Field Operations Guide

Field Operations Guide (FOG) is the other POD model adopted in the Oregon state to develop highly scalable dispensing points that meet the requirements of the Centers for Disease Control and Prevention and the Division for the Strategic National Stockpile (Oregon Public Health Division, 2012).

This POD plan uses a response tool known as Incident Command System to coordinate medical supplies’ mass dispensing. In this plan, mass prophylaxis is done in two PODs: medical PODs and non-medical PODs. Medical PODs involve screening the victims for medical conditions such as allergies and ulcers, among other medical conditions that would affect the kind of medication administered to these individuals. However, in non-medical PODs, individuals ‘self-screen’ themselves to establish whether or not they should be administered with the prescription.

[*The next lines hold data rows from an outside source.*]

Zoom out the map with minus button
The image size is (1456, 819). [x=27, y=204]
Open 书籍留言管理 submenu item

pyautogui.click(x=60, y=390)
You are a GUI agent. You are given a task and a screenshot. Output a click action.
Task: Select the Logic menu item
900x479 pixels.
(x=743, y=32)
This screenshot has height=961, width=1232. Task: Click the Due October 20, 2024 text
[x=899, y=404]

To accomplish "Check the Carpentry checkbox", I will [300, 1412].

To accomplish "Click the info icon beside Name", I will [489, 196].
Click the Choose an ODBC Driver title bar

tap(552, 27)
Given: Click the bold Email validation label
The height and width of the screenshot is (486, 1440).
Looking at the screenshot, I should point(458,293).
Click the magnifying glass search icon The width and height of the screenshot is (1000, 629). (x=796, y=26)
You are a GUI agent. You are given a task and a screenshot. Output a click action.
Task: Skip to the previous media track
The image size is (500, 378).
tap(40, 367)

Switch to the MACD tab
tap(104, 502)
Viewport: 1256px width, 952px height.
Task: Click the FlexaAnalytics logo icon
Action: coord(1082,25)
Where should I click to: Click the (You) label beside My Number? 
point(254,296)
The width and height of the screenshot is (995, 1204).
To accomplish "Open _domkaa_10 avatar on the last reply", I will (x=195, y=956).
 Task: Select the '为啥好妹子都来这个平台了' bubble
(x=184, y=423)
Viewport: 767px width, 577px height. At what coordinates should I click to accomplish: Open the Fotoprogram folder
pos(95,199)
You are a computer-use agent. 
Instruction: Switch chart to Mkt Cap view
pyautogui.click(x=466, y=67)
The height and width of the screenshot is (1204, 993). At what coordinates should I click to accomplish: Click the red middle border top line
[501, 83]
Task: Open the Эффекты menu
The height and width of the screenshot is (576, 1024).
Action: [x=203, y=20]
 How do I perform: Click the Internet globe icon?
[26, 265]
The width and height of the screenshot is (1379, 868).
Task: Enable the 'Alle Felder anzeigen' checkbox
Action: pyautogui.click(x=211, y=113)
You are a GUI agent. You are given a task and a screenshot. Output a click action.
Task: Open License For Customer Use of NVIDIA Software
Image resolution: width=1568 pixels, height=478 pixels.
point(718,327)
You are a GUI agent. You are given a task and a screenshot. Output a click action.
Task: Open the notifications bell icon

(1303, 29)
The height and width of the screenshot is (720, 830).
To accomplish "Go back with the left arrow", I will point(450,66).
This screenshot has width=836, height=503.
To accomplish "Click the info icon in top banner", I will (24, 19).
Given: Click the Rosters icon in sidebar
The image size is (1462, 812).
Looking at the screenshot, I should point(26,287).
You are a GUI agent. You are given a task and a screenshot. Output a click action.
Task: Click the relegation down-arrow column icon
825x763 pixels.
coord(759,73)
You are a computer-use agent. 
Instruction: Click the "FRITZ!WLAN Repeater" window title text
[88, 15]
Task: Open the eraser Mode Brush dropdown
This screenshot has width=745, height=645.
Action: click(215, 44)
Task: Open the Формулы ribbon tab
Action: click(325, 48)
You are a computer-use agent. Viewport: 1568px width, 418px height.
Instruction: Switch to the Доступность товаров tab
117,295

Example of a Standardized POD
Figure 1: Example of a Standardized POD (Oregon Public Health Division, 2012).

Discussion

Having studied how the two POD plans operate, it can be seen that they are similar and also different in specific ways. Both POD plans are targeted towards offering rapid prophylaxis to the masses during times of emergency. While LHD is quite flexible and scalable, FOG seems to be relatively rigid in times of emergency. These could be detrimental to the process of dispensing supplies in a large-scale emergency. FOG is centralized in the sense that it receives directives from the Incident Command System. This can be time-consuming and counter-productive. FOG is state-specific, while the traditional LHD can be used in any part of the US in times of medical emergency. With these striking differences, a traditional LHD model of dispensing is the most preferable in a crisis. In as much as LHD is the best, it has its fair share of disadvantages, and it is, therefore, prudent to bring in alternative models. FOG PODs are kind of closed PODs in that the general population cannot be allowed to access them. In this way FOG attends to less people as compared to LHD (open PODs). At the time of writing Oregon Public Health Division (2012), there were fewer FOG dispensing sites as compared to LHD sites. The open PODs are way more complex and require more funds and planning to assess their readiness

Having a national standard for POD implementation using the traditional LHD POD plan will compound the problems that this model encounter even when dispensing at lower jurisdictions. A major issue that is likely to arise is shortage of staff to aid in the administration of medication countermeasures. This will mean that several dispensing sites should be identified all over the nation. Several memoranda of association with site owners will be signed and it is not guaranteed that every site owner will approve of this. The chain of command will also widen so that information from the top-most authority will have to go through several officers in the POD framework before reaching workers at the ground. This work therefore, does not support the idea of having a national standard of implementing PODs.

Conclusion

It is agreeable that LHD cannot fully handle the entire population in the stipulated time because of its challenges. The problems include inadequate staff, lack of security, a large population to offer medical help, unavailability of dispensing points, and other issues. In a practical situation, these challenges can be overcome by resorting to alternative models like dispensing in schools, homes and business premises among others. FOG, which is another prophylaxis approach, is state-specific. For example, this research considered the Oregon POD FOG. It is a standardized POD model that is destined to be effective in handling small populations. Medical emergencies or any disaster that comes with a widespread crisis is an unfortunate situation that should be met with much preparedness from state authorities to reduce helplessness among the general public if a disaster strikes.

References

Carbon County Montana Public Health. (2014). [Video]. YouTube.

Esbitt, D. (2003). The Strategic National Stockpile: Roles and responsibilities of health care professionals for receiving the stockpile assets. Disaster Management & Response, 1(3), 68-70.

Khan, S., & Richter, A. (2012). Dispensing mass prophylaxis? The search for the perfect solution. Homeland Security Affairs, 8(1), 31-42.

Oregon Public Health Division. (2012). [PDF document].